What the task asks:
When you reach the line containing "You are a computer-use agent. This" in the records below, start copying exactly, and stop once you have copied the line containing "Click the chevron inside".

Record set:
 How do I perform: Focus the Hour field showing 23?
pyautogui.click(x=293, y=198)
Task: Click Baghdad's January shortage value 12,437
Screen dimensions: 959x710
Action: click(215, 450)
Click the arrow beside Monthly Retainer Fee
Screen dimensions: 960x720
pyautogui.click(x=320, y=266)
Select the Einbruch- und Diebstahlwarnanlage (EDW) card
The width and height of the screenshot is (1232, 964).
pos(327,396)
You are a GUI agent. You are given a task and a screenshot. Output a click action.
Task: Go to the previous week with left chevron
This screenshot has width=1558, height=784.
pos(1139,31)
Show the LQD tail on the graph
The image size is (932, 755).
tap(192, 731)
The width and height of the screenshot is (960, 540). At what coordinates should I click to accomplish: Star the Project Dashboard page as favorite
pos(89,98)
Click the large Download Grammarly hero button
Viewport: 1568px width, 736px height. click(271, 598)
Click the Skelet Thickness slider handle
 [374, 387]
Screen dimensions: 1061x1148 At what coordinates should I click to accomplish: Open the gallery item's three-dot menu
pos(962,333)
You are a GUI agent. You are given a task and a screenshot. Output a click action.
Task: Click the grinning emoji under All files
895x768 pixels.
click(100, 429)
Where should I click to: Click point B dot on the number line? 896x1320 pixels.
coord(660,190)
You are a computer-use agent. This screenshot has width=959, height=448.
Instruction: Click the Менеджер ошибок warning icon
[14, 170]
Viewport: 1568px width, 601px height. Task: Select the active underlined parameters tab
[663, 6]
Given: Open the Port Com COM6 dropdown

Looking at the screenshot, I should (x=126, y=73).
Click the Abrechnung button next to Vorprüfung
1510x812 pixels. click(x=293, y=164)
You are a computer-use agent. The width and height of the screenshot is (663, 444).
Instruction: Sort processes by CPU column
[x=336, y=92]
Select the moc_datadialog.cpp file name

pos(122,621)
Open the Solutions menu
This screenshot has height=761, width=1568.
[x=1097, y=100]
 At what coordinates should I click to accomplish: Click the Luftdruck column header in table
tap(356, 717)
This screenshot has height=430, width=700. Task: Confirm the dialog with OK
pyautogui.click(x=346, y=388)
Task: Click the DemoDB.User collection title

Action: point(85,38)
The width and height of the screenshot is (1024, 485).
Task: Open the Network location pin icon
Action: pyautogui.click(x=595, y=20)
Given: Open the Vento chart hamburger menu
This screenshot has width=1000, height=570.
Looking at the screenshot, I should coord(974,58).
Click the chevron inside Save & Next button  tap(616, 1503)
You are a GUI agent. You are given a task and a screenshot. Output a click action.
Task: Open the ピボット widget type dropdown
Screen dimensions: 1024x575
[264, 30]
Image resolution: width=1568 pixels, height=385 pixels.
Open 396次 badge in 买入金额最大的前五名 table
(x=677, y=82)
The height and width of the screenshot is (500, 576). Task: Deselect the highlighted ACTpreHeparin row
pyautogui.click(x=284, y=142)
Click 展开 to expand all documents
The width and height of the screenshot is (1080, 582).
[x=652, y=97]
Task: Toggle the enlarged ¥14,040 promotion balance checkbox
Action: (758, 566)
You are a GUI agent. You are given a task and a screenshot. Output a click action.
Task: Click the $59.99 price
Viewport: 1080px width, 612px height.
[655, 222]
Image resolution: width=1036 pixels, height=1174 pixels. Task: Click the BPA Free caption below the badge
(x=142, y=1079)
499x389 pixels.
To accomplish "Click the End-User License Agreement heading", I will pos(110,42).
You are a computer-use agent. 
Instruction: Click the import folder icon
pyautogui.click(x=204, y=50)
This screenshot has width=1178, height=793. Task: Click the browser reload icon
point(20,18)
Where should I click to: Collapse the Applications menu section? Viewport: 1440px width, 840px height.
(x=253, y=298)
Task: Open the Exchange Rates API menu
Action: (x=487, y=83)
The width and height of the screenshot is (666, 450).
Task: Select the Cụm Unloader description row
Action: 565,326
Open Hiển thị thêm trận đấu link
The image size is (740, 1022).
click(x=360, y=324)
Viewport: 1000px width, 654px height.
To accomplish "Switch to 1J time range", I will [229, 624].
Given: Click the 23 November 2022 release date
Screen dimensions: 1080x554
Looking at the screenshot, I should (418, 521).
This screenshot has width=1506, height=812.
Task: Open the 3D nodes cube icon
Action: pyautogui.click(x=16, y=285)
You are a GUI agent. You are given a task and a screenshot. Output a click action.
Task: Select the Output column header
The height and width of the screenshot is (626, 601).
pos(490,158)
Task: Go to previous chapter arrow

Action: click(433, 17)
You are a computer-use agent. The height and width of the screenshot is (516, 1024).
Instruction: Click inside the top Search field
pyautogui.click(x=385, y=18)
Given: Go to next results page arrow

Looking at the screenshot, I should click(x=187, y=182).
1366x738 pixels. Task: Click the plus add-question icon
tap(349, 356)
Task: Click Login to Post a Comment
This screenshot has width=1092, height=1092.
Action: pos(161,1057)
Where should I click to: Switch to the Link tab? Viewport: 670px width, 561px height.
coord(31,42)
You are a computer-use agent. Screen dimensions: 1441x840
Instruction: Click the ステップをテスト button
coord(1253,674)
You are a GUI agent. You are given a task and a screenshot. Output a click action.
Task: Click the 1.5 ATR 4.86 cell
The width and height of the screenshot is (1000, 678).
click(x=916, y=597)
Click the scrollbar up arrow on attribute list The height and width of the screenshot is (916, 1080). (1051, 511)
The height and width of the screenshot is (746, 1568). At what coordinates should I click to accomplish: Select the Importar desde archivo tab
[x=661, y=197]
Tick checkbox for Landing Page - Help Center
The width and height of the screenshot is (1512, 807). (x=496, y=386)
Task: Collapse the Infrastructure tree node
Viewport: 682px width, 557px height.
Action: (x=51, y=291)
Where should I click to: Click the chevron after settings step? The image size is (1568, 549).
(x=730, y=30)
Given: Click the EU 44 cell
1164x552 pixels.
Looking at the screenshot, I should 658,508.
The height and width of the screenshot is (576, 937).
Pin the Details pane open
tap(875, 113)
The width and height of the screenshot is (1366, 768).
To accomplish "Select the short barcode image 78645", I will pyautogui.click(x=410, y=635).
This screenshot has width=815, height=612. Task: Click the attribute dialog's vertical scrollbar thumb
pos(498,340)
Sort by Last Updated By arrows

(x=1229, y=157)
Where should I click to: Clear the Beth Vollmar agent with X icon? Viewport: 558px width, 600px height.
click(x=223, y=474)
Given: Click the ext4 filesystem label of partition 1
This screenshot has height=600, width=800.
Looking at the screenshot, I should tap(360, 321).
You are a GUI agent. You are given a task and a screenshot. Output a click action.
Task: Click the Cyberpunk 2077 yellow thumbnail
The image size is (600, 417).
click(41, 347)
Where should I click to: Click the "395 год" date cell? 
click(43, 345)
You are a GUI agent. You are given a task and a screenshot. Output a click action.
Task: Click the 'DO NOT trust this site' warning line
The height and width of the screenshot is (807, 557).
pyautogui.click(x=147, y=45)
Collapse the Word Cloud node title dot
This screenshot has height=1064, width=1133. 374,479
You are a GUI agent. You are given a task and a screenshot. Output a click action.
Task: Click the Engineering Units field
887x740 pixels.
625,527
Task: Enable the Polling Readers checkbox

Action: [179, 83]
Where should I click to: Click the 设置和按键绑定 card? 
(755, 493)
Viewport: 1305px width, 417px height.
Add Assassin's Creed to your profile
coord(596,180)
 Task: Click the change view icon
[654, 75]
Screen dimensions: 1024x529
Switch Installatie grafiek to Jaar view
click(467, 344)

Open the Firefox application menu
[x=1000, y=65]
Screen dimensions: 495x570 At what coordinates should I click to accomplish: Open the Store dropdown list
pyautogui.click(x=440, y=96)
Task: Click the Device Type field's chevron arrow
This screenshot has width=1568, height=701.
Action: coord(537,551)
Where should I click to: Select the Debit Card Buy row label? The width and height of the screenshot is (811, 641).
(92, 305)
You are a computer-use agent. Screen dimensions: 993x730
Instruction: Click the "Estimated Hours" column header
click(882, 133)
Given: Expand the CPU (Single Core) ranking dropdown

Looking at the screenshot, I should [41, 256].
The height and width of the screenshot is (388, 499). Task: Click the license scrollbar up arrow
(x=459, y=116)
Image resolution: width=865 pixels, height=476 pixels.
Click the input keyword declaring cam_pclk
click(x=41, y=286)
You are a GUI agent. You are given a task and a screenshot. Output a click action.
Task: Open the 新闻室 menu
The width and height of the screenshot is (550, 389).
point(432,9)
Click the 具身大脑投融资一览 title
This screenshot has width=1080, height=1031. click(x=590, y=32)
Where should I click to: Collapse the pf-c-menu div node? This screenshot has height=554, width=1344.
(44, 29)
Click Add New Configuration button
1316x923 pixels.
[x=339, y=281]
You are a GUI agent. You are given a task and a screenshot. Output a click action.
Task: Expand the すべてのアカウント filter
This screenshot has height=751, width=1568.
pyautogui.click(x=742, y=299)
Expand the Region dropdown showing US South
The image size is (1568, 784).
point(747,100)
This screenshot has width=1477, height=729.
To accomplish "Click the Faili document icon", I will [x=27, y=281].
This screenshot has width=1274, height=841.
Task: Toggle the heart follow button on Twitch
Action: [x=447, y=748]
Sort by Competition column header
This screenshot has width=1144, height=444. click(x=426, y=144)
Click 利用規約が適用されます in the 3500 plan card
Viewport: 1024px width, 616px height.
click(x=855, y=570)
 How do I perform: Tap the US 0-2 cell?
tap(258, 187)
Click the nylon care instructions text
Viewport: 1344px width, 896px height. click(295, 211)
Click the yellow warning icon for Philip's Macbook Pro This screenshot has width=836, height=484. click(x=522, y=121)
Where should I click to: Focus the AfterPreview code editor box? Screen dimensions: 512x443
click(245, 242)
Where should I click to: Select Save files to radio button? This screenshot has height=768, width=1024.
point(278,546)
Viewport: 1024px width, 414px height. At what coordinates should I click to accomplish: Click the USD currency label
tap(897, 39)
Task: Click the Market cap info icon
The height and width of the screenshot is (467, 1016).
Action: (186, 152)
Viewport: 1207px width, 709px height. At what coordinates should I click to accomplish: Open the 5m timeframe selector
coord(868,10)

Written response:
You are a computer-use agent. This screenshot has width=959, height=448.
Instruction: Click the Менеджер ошибок warning icon
[14, 170]
Viewport: 1568px width, 601px height. Task: Select the active underlined parameters tab
[663, 6]
Given: Open the Port Com COM6 dropdown

Looking at the screenshot, I should (x=126, y=73).
Click the Abrechnung button next to Vorprüfung
1510x812 pixels. click(x=293, y=164)
You are a computer-use agent. The width and height of the screenshot is (663, 444).
Instruction: Sort processes by CPU column
[x=336, y=92]
Select the moc_datadialog.cpp file name

pos(122,621)
Open the Solutions menu
This screenshot has height=761, width=1568.
[x=1097, y=100]
 At what coordinates should I click to accomplish: Click the Luftdruck column header in table
tap(356, 717)
This screenshot has height=430, width=700. Task: Confirm the dialog with OK
pyautogui.click(x=346, y=388)
Task: Click the DemoDB.User collection title

Action: point(85,38)
The width and height of the screenshot is (1024, 485).
Task: Open the Network location pin icon
Action: pyautogui.click(x=595, y=20)
Given: Open the Vento chart hamburger menu
This screenshot has width=1000, height=570.
Looking at the screenshot, I should coord(974,58).
Click the chevron inside Save & Next button  tap(616, 1503)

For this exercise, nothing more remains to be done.